Objective —
Copy out, unchanged, the section of the records that begins with the line containing "This screenshot has height=974, width=495." and ends with the line containing "[x=242, y=69]", including both of those lines.

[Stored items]
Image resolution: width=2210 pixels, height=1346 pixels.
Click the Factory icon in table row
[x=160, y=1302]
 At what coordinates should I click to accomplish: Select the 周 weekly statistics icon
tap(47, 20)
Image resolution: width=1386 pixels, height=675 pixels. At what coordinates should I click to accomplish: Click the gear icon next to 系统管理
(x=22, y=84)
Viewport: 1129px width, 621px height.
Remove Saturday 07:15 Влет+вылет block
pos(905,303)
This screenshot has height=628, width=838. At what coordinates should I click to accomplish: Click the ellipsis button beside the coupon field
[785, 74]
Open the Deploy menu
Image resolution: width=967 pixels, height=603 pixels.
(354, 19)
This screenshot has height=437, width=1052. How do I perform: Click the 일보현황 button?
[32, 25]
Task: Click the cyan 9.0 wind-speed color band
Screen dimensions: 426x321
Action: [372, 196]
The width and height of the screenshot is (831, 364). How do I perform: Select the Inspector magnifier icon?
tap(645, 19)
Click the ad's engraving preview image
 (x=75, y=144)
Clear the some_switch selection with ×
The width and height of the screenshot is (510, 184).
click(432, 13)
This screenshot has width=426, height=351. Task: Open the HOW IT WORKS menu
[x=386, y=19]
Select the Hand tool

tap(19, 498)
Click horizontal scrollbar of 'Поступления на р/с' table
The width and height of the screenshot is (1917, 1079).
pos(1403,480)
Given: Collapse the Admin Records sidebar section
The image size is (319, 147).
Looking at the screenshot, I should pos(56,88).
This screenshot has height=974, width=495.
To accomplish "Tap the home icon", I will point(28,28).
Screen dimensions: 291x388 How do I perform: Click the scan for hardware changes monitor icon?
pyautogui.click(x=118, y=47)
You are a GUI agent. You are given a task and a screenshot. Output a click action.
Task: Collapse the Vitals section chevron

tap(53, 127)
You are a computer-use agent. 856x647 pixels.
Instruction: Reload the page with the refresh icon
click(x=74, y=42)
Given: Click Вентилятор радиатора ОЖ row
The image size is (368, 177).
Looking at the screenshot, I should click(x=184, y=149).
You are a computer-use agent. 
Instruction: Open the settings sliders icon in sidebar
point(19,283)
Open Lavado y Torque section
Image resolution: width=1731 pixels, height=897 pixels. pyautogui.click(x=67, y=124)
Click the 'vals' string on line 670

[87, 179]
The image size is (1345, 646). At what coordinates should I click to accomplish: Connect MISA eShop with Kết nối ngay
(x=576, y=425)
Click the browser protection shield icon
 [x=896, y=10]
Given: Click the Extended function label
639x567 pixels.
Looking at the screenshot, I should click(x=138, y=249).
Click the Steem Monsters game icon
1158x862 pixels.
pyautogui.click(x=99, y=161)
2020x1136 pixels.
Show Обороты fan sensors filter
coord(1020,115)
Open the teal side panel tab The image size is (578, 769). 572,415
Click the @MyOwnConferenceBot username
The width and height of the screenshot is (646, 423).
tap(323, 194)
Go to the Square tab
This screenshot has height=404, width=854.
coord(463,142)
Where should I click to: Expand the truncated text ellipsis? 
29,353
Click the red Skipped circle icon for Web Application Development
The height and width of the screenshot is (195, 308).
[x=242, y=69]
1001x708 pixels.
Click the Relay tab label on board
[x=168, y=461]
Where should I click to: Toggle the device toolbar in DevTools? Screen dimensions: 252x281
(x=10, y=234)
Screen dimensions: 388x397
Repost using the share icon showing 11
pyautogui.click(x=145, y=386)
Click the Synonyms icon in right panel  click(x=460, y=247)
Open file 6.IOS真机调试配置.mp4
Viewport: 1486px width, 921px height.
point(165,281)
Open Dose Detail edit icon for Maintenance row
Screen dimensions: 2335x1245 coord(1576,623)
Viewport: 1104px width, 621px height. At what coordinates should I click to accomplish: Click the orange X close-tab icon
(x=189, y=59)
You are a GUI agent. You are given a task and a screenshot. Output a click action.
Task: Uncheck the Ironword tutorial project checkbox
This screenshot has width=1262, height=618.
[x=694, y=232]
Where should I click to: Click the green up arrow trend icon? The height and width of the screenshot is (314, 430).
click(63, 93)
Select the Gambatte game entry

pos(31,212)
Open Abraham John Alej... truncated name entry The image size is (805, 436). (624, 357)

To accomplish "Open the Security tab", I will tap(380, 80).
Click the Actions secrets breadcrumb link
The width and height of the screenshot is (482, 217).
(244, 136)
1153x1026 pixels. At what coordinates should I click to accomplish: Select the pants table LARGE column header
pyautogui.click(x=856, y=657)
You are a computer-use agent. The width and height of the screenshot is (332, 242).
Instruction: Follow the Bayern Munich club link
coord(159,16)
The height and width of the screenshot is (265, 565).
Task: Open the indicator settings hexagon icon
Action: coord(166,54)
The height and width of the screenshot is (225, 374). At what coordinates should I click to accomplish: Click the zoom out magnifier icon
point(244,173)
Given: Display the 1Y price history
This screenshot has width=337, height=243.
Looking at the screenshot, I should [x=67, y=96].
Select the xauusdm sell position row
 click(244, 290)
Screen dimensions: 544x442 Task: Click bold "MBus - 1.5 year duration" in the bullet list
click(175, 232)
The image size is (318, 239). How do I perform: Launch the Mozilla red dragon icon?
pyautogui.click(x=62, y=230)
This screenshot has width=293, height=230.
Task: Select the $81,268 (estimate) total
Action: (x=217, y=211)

Response below —
This screenshot has height=974, width=495.
To accomplish "Tap the home icon", I will point(28,28).
Screen dimensions: 291x388 How do I perform: Click the scan for hardware changes monitor icon?
pyautogui.click(x=118, y=47)
You are a GUI agent. You are given a task and a screenshot. Output a click action.
Task: Collapse the Vitals section chevron

tap(53, 127)
You are a computer-use agent. 856x647 pixels.
Instruction: Reload the page with the refresh icon
click(x=74, y=42)
Given: Click Вентилятор радиатора ОЖ row
The image size is (368, 177).
Looking at the screenshot, I should click(x=184, y=149).
You are a computer-use agent. 
Instruction: Open the settings sliders icon in sidebar
point(19,283)
Open Lavado y Torque section
Image resolution: width=1731 pixels, height=897 pixels. pyautogui.click(x=67, y=124)
Click the 'vals' string on line 670

[87, 179]
The image size is (1345, 646). At what coordinates should I click to accomplish: Connect MISA eShop with Kết nối ngay
(x=576, y=425)
Click the browser protection shield icon
 [x=896, y=10]
Given: Click the Extended function label
639x567 pixels.
Looking at the screenshot, I should click(x=138, y=249).
Click the Steem Monsters game icon
1158x862 pixels.
pyautogui.click(x=99, y=161)
2020x1136 pixels.
Show Обороты fan sensors filter
coord(1020,115)
Open the teal side panel tab The image size is (578, 769). 572,415
Click the @MyOwnConferenceBot username
The width and height of the screenshot is (646, 423).
tap(323, 194)
Go to the Square tab
This screenshot has height=404, width=854.
coord(463,142)
Where should I click to: Expand the truncated text ellipsis? 
29,353
Click the red Skipped circle icon for Web Application Development
The height and width of the screenshot is (195, 308).
[x=242, y=69]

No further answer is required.